Thanks. Like you, I think it highly unlikely, but am I right in thinking speed limits for cyclists on Southwark's 20mph limit roads are a possibility (even if they could not be enforced via the RTRA)? I'd always assumed it would need a change in primary legislation (unlike special regs in Royal Parks etc).


----------



## MisterStan (11 Jul 2014)

User said:


> We put our names on our backs.


There do seem to be an awful lot of cyclists named 'Castelli and DHB'


----------



## w00hoo_kent (11 Jul 2014)

Maylian said:


> Is it actually getting away with it, when the laws don't normally apply to cyclists in terms of speed limits? Royal parks etc. excluded.

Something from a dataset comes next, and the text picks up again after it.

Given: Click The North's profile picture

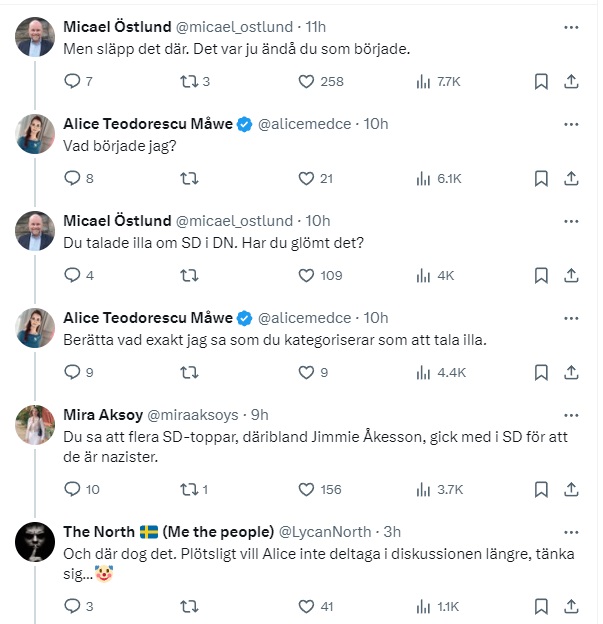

I think it's fair to presume that the poster was referring to all manner of laws cyclists might break, not just a speed one.


----------



## gaz (11 Jul 2014)

biking_fox said:


> There is no requirement for a cyclist to have a speedo, and no documentation to show that it is calibrated correctly. Hence cyclists can't know what speed they are doing. Whether or not that is a valid excuse for going faster than the limit is a different matter. The council could presumably easily bylaw the speed restriction to include all vehicles.


Can they bylaw something which already has a 'higher' law starting otherwise?


----------



## Markymark (11 Jul 2014)

gaz said:


> Can they bylaw something which already has a 'higher' law starting otherwise?

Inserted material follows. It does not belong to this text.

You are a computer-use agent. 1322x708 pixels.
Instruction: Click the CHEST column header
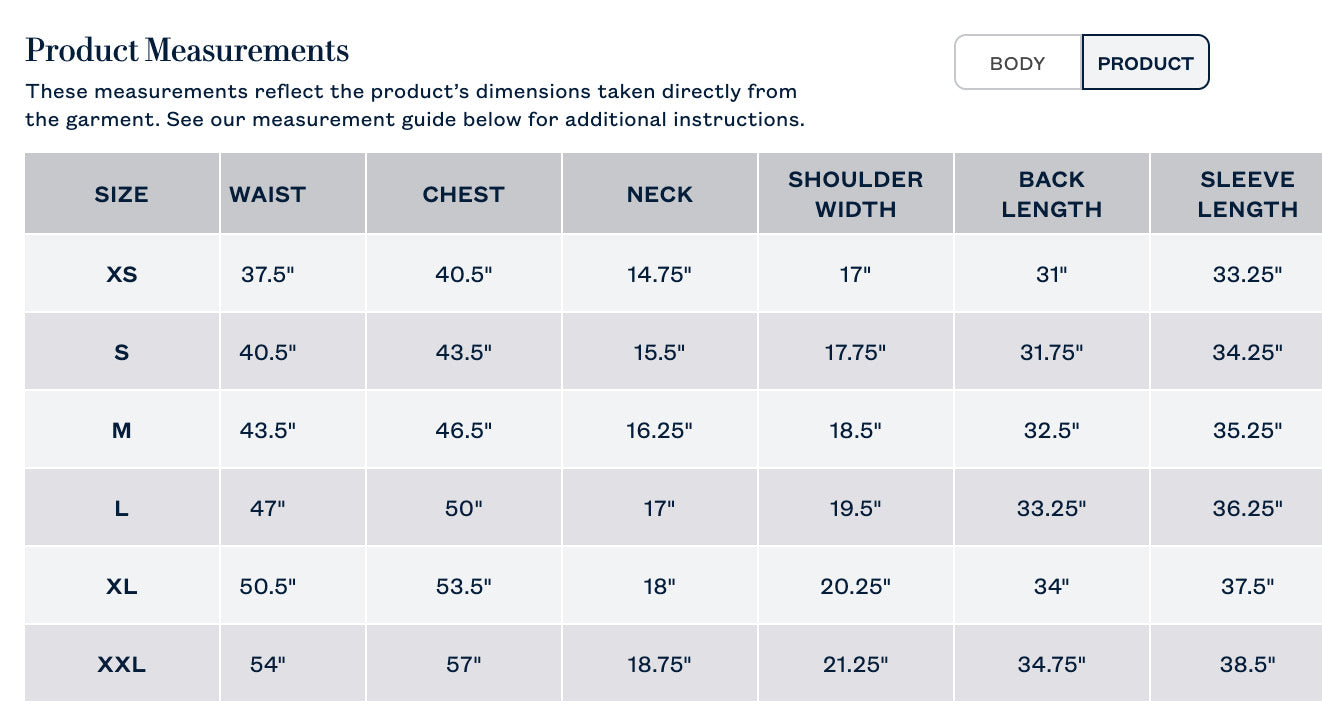[x=463, y=194]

Which higher law says that no limits can be applied to cyclists?


----------



## J.Primus (11 Jul 2014)

0-markymark-0 said:


> Which higher law says that no limits can be applied to cyclists?


The road traffic act


----------



## Markymark (11 Jul 2014)

I didn't now there was a bit that specifically says that speeding laws cannot be applied to cyclists, I just thought they were excluded which is different?


----------



## J.Primus (11 Jul 2014)

It specifically says who it does apply to. As in it states its a law that only applies to motorised vehicles. It doesn't need to state who it doesn't apply to as it's a given that if you're not a motorised vehicle then you're not affected by it.
I know they can do bylaws for parks and other 'non standard' roads but I'm really not sure they can for normal highways.
Also I've been on Southwark councils website and there isn't a mention of the 20mph limit applying to bicycles anywhere. The only reference I can see if the one in the article in the OP.
If anyone else can find Southwark council saying this in an official capacity on their website please link it as I can't see it anywhere. 
Again I'd be very surprised if it's actually within their power to do so.


----------



## Markymark (11 Jul 2014)

That's not the same thing though is it. A law on handguns probably goes into great detail specifying what a handgun is. Doesn't mean there can't be bye laws for knives.

There is no law saying no limits for cyclists, there is simply an absence of any law. Therefore I cannot see any bye-law in conflict with any higher law.


----------



## J.Primus (11 Jul 2014)

0-markymark-0 said:


> That's not the same thing though is it. A law on handguns probably goes into great detail specifying what a handgun is. Doesn't mean there can't be bye laws for knives.
> 
> There is no law saying no limits for cyclists, there is simply an absence of any law. Therefore I cannot see any bye-law in conflict with any higher law.


 
Absolutely, parliament could bring in speeding laws for bikes and it wouldn't cut across the RTA. What I'm saying is I don't think local government has the legislative power to introduce new laws on public highways where breaking them would be a criminal offence.


----------



## J.Primus (11 Jul 2014)

Also after some further digging the legislation that allows (according to the police but it's shaky at best) cyclists to be fined in the royal parks was not a local govenment bylaw but an interpretation of The Royal Parks and Other Open Spaces Regulations Act which was introduced by parliament and not local government.
If I could find an official source for Southwark Council saying they are going to this I would say they are talking out of their hat and they don't have the power to do it. That said as I've mentioned before I can't see anything other than the article in the OP suggesting that this is the case.


----------



## CopperBrompton (11 Jul 2014)

biking_fox said:


> There is no requirement for a cyclist to have a speedo


There is no requirement for a car to have a speedo either (only that it must be within the permitted accuracy range _if fitted_). That does not make cars without speedos exempt from speeding laws.


----------



## J.Primus (11 Jul 2014)

Trikeman said:


> There is no requirement for a car to have a speedo either (only that it must be within the permitted accuracy range _if fitted_). That does not make cars without speedos exempt from speeding laws.


 
Do you have a link for that. I can't see anything suggesting that is the case. A car or a motorbike must have a working speedometer to pass an MOT to be considered roadworthy so I can't see how you could drive a road legal vehicle without one.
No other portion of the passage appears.